Some confusion about Tensorflow Distributed Training（The amount of synchronized data is much larger than the theoretical value） #66601

certainly-cyber · 2024-04-29T07:24:24Z

Issue type

Support

Have you reproduced the bug with TensorFlow Nightly?

No

Source

source

TensorFlow version

TF1.14

Custom code

No

OS platform and distribution

Linux Ubuntu 20.04

Mobile device

No response

Python version

2

Bazel version

No response

GCC/compiler version

No response

CUDA/cuDNN version

No response

GPU model and memory

No response

Current behavior?

As far as I know, TensorFlow uses ring allreduce, which seems to mean that the number of synchronized data should be [2 * (N -1)/N ]* number of parameters * 4bytes(Reduce Scatter + All Gather), N represents the number of workers. If we do some simplification, this should be like:
(2 * number of parameters * 4bytes)
The distributed approach I adopt is：
train_distribute=tf.contrib.distribute.CollectiveAllReduceStrategy(num_gpus_per_worker=0)
On the other hand, I conducted a simple experiment，my model parameters are like this:

Layer (type)                 Output Shape              Param #
=================================================================
dense (Dense)                (None, 16)                176
_________________________________________________________________
dense_1 (Dense)              (None, 1)                 17
=================================================================
Total params: 193
Trainable params: 193
Non-trainable params: 0

This should result about:2 * 193 * 4 = 1544bytes, but in fact, I caught around 2500 bytes of sending packages when I use tcpdump to capture package about tensorflow at one worker node.
Why there have such a big gap? Is this related to the tensorflow environment I am using(Kubeflow+Tensorflowtraining operator in K8s)? May I ask if there exists a more accurate formula?

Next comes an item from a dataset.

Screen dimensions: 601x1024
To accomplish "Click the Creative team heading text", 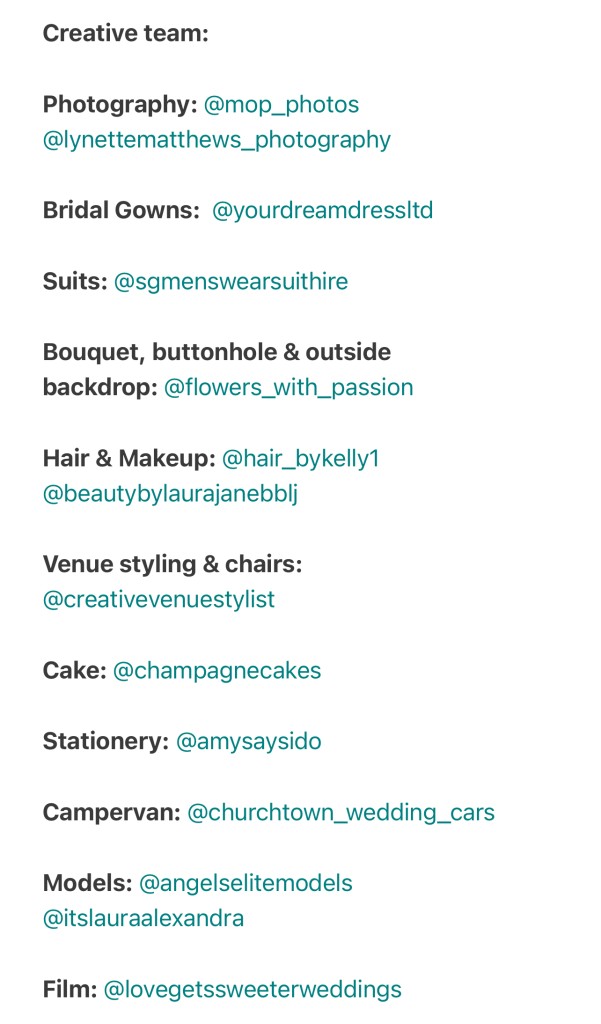I will point(126,33).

Standalone code to reproduce the issue

This is the code I am using：
https://github.com/kubeflow/training-operator/blob/master/examples/tensorflow/distribution_strategy/estimator-API/keras_model_to_estimator.py

Relevant log output

No response

The text was updated successfully, but these errors were encountered:

tilakrayal · 2024-04-30T09:27:16Z

@certainly-cyber,
tf.contrib.distribute.CollectiveAllReduceStrategy is not available and it was the deprecated API. The CollectiveAllReduceStrategy is exported as MultiWorkerMirroredStrategy.

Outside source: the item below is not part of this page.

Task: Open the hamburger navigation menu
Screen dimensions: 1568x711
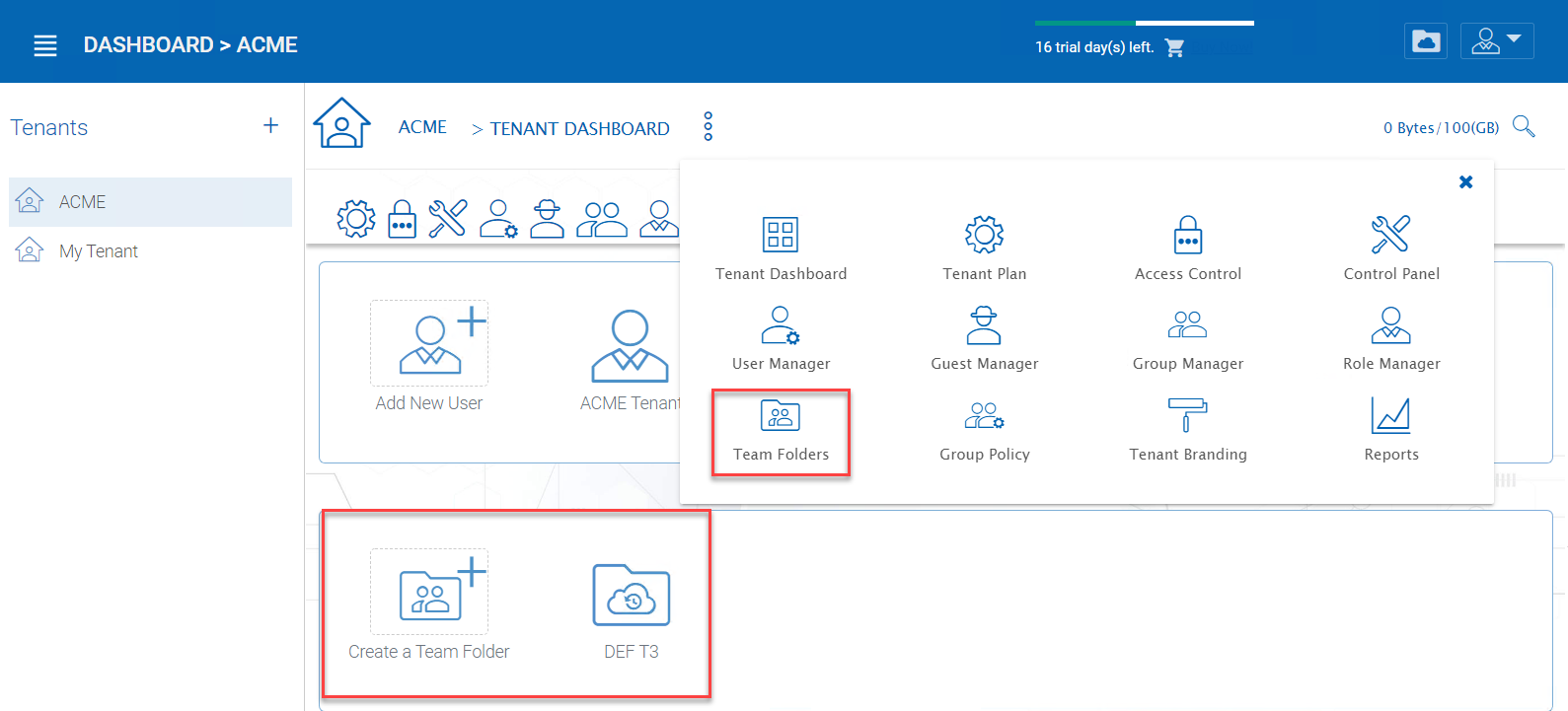Action: (45, 45)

https://www.tensorflow.org/api_docs/python/tf/distribute/MultiWorkerMirroredStrategy

Also I suspect you are using the code which was related tensorflow 1.x version which is not actively supported now. Kindly convert the code for the latest version and use the tensorflow v2.15 or v2.16. Thank you!

certainly-cyber · 2024-04-30T14:22:54Z

I understand what you mean, but this API used to be available...right？
Due to some reasons, I may not be able to migrate and use the relevant version of TF2. In fact, the above code can run successfully and obtain good training results using TF1.14 and CollectiveAllReduceStrategy API. The only point I am confused about is why there is a much larger communication volume between workers than the theoretical value.
Looking forward to your reply, and have a nice day~

tilakrayal · 2024-05-07T10:59:05Z

@certainly-cyber,
The API tf.contrib.distribute.CollectiveAllReduceStrategy is not available and as it is part of the deprecated tf.contrib
CollectiveAllReduceStrategy is MultiWorkerMirrorStrategy. CollectiveAllReduceStrategy is a name we used in the implementation. Please refer to documentations of MultiWorkerMirrorStrategy.

Also CollectiveAllReduceStrategy reduces computation overhead by distributing it across workers, there's additional overhead associated with transferring data between workers. This overhead can include serialization, deserialization, and network latency, all of which can contribute to a larger communication volume than the theoretical minimum. Thank you!

certainly-cyber · 2024-05-07T12:09:08Z

Okay, I got it. Thank you again for your answer~
By the way, if I have adopted MultiWorkerMirroredStrategy, can we accurately calculate (or roughly estimate) the amount of data that needs to be synchronized? I have already know how to use model parameters for estimation, but I think it's not accurate enough:) Such like what the format of the synchronized message will be like, or what is the proportion of overhead information? Thank you!

tilakrayal · 2024-05-21T12:36:27Z

@certainly-cyber,
In MultiWorkerMirroredStrategy, the synchronized messages primarily consist of gradients associated with the model's weights and biases. These gradients are numerical tensors representing the direction and magnitude for updating the model parameters during training.
https://www.tensorflow.org/api_docs/python/tf/distribute/MultiWorkerMirroredStrategy

Also this is not the bug/feature request, Kindly file the issue on TensorFlow Forum . There is also a larger community that reads questions there. Thank you!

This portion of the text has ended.